RECORDS FOR THE EXERCISE =>

········

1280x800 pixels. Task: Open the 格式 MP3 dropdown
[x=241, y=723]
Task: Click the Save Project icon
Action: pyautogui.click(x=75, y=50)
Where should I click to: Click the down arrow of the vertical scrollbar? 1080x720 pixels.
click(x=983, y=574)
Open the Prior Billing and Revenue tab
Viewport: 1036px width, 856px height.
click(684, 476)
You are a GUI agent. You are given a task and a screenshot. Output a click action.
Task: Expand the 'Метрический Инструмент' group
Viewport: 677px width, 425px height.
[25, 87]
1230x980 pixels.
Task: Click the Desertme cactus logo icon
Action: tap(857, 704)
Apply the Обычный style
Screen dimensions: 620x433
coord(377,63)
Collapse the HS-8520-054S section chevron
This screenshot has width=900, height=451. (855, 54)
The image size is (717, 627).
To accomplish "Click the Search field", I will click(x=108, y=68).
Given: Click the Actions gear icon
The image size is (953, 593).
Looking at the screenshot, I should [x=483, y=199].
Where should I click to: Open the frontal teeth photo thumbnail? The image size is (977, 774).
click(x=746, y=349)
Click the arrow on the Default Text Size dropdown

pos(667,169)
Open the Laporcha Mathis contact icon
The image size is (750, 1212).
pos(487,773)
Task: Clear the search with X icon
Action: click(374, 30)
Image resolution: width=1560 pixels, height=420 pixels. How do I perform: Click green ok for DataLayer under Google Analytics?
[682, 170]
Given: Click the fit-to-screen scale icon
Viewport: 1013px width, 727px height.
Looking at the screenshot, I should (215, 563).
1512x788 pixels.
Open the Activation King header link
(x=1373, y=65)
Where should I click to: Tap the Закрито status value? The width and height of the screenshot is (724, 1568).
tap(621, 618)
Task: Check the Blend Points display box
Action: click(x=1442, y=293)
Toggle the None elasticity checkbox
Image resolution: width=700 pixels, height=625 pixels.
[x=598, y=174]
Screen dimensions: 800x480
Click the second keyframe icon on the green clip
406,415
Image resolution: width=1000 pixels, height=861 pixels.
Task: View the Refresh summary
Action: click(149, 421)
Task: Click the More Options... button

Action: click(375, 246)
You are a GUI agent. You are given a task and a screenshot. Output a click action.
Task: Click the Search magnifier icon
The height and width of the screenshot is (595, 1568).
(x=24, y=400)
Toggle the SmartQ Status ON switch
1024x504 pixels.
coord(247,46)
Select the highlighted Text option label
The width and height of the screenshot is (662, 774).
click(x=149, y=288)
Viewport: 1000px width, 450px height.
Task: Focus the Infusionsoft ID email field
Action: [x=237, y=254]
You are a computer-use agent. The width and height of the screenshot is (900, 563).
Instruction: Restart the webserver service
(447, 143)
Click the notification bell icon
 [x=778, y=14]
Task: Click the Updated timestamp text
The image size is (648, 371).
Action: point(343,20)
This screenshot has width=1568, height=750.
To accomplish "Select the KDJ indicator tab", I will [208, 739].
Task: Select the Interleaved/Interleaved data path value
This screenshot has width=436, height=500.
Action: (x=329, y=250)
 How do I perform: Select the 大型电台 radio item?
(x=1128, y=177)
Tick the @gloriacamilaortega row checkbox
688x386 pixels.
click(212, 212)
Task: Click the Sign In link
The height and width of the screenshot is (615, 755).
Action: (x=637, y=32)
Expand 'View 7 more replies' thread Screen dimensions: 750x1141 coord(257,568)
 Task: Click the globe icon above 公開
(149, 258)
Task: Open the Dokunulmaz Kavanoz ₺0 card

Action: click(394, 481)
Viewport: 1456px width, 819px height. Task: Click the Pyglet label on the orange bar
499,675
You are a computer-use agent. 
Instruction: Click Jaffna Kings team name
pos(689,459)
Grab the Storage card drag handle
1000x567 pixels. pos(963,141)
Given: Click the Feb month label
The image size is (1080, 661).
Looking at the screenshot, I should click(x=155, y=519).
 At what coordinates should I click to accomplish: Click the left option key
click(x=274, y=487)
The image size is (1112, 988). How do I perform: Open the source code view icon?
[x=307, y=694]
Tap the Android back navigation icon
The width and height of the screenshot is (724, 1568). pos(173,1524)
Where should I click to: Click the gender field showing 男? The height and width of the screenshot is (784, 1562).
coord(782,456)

········

ASSIGNMENT =>
Your reply should hold every line from the data that contains "agent", copied in full.

EXERCISE RESULT =>
You are a GUI agent. You are given a task and a screenshot. Output a click action.
You are a GUI agent. You are given a task and a screenshot. Output a click action.
You are a computer-use agent. The width and height of the screenshot is (900, 563).
You are a computer-use agent. 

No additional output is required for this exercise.